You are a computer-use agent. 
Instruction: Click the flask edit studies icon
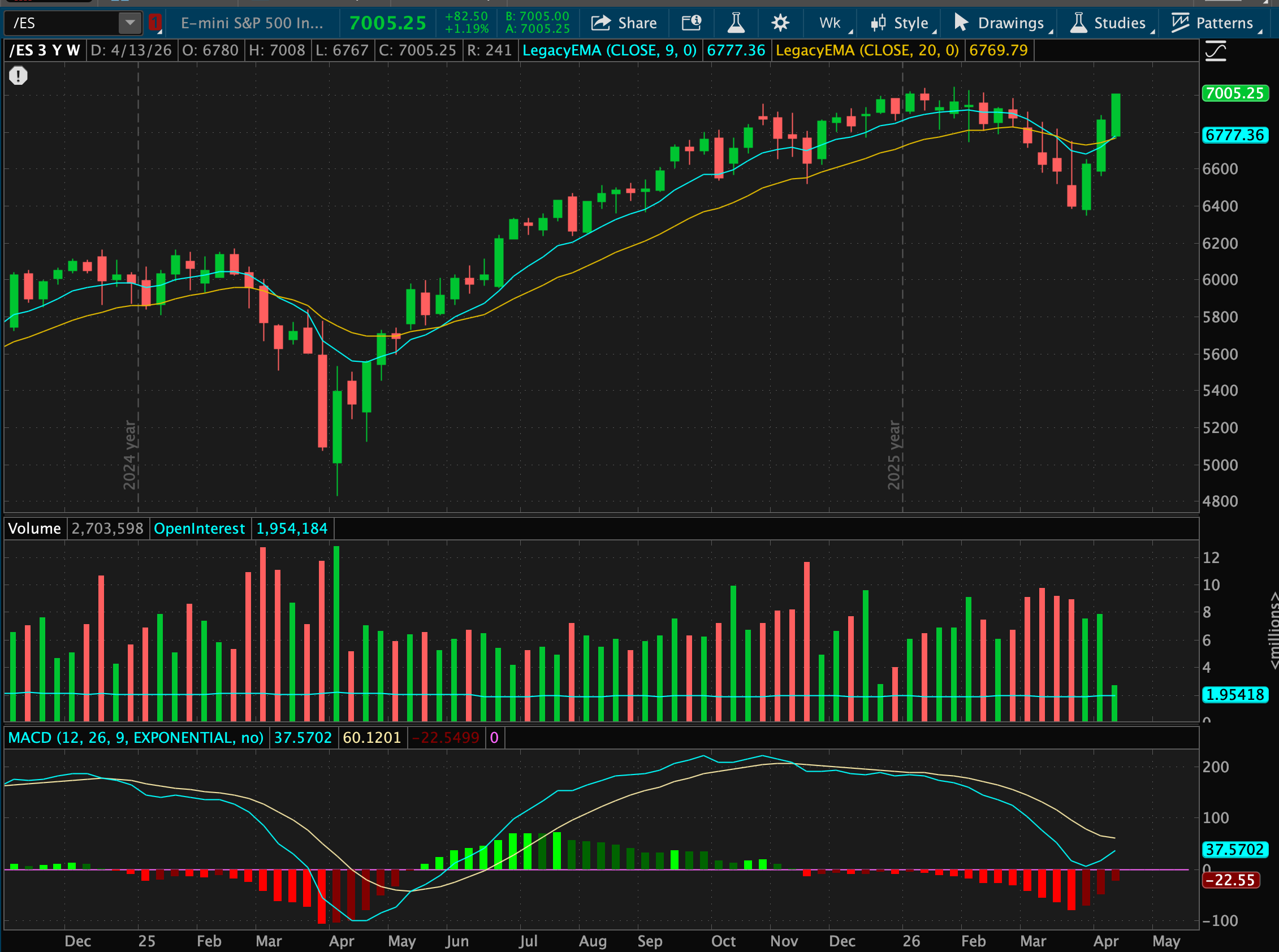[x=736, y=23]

☆ ☆ ☆ ☆ ☆ ☆ ☆

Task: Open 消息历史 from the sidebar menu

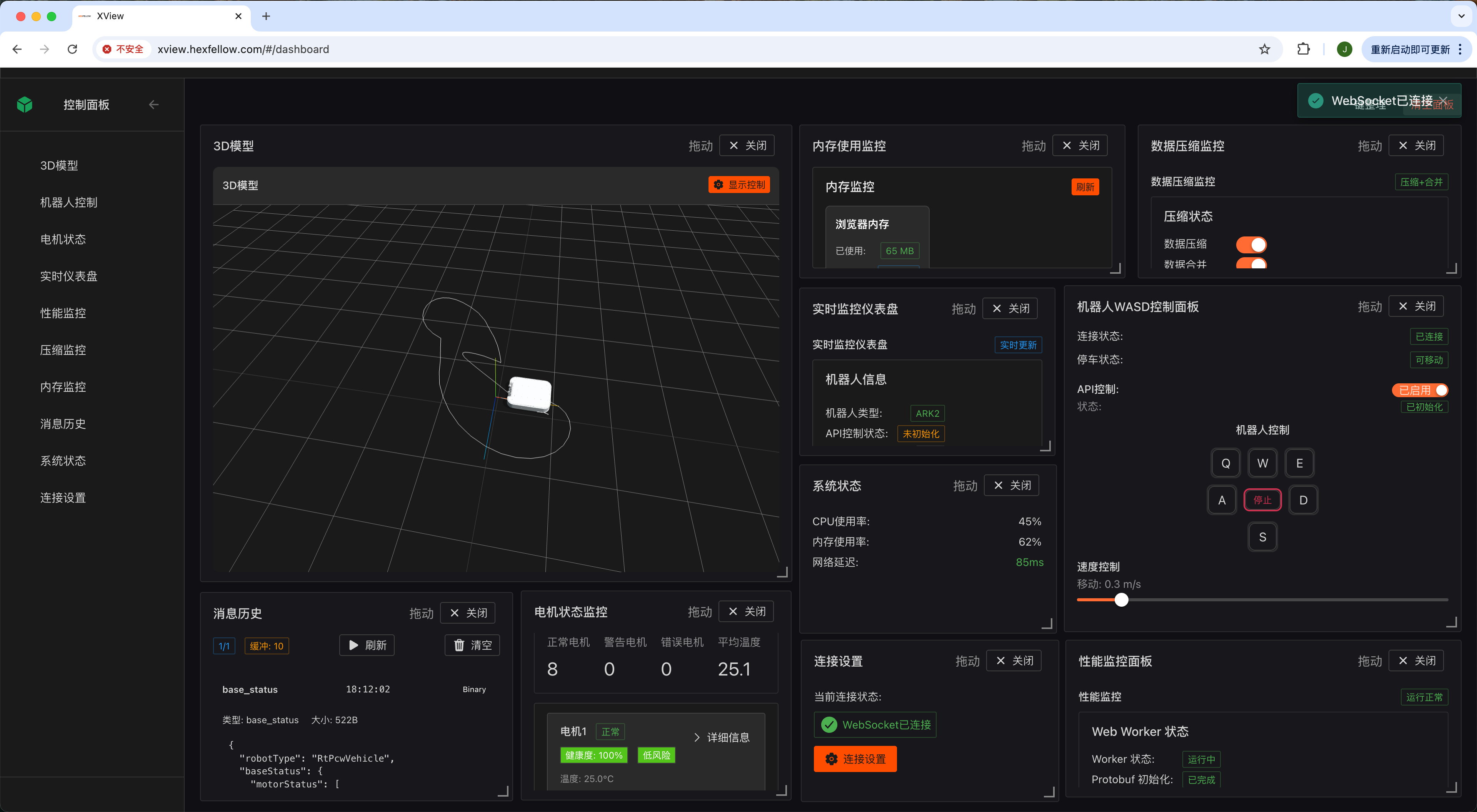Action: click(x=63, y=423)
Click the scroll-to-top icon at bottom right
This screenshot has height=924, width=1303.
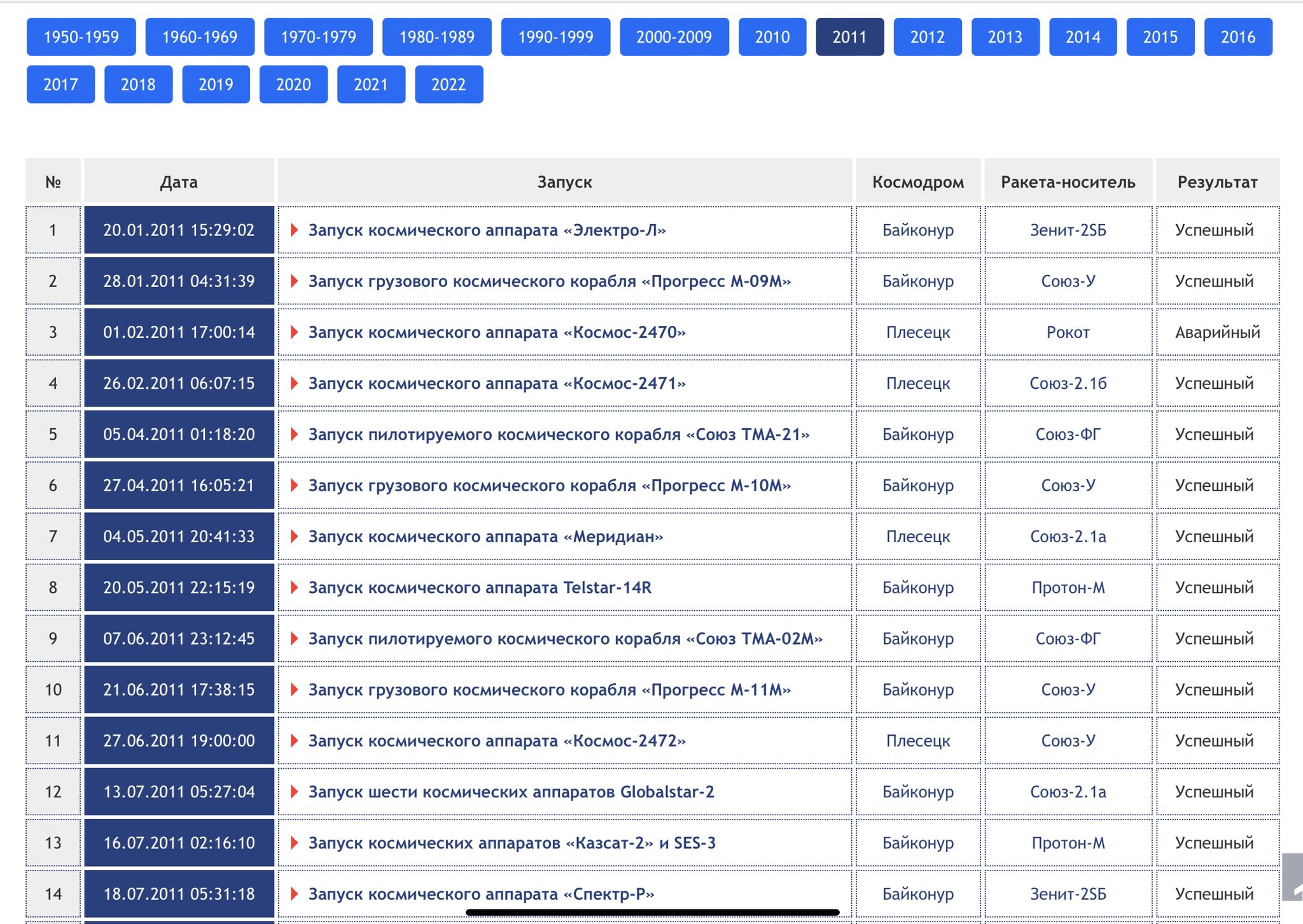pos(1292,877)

☆ ☆ ☆ ☆ ☆ ☆ ☆

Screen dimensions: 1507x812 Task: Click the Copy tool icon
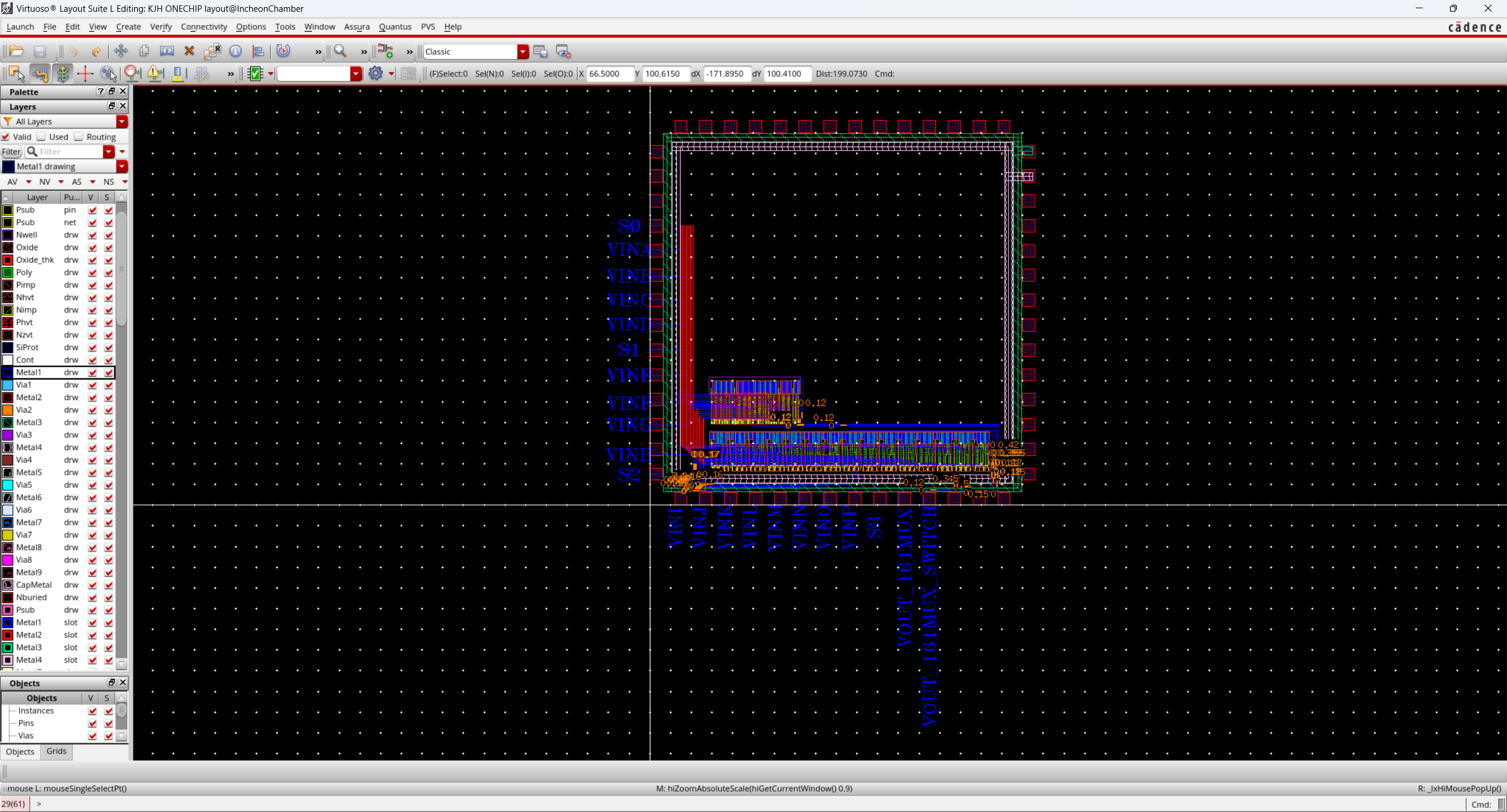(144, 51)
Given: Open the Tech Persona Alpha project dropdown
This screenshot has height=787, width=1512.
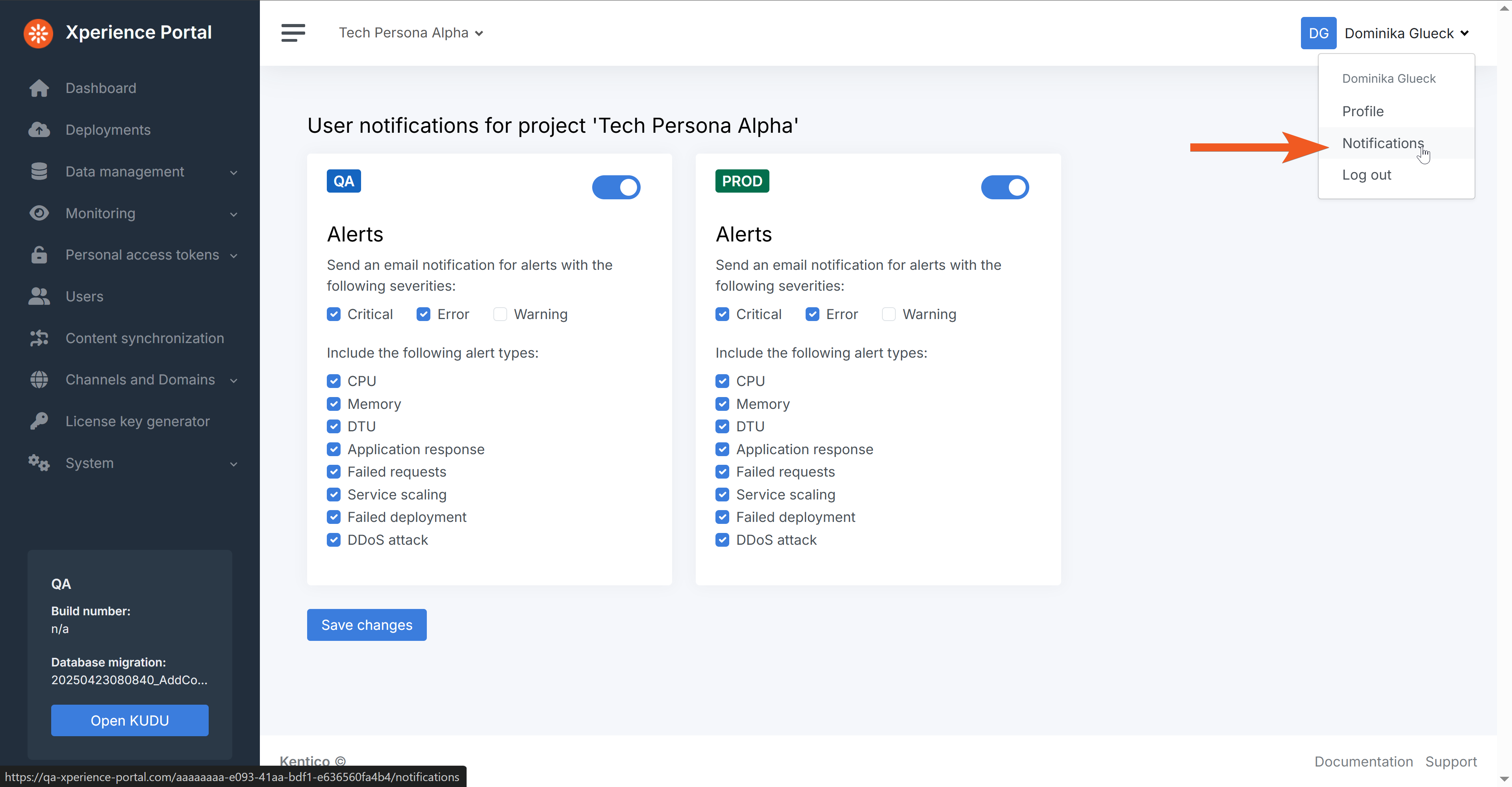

☆ ☆ ☆ ☆ ☆ ☆ ☆

● Work to complete:
Begin with the line above that has "Given: Open the" and continue through the line that has "This screenshot has height=787, width=1512.", setting each one down exactly. Stop there.

● Output of the task:
Given: Open the Tech Persona Alpha project dropdown
This screenshot has height=787, width=1512.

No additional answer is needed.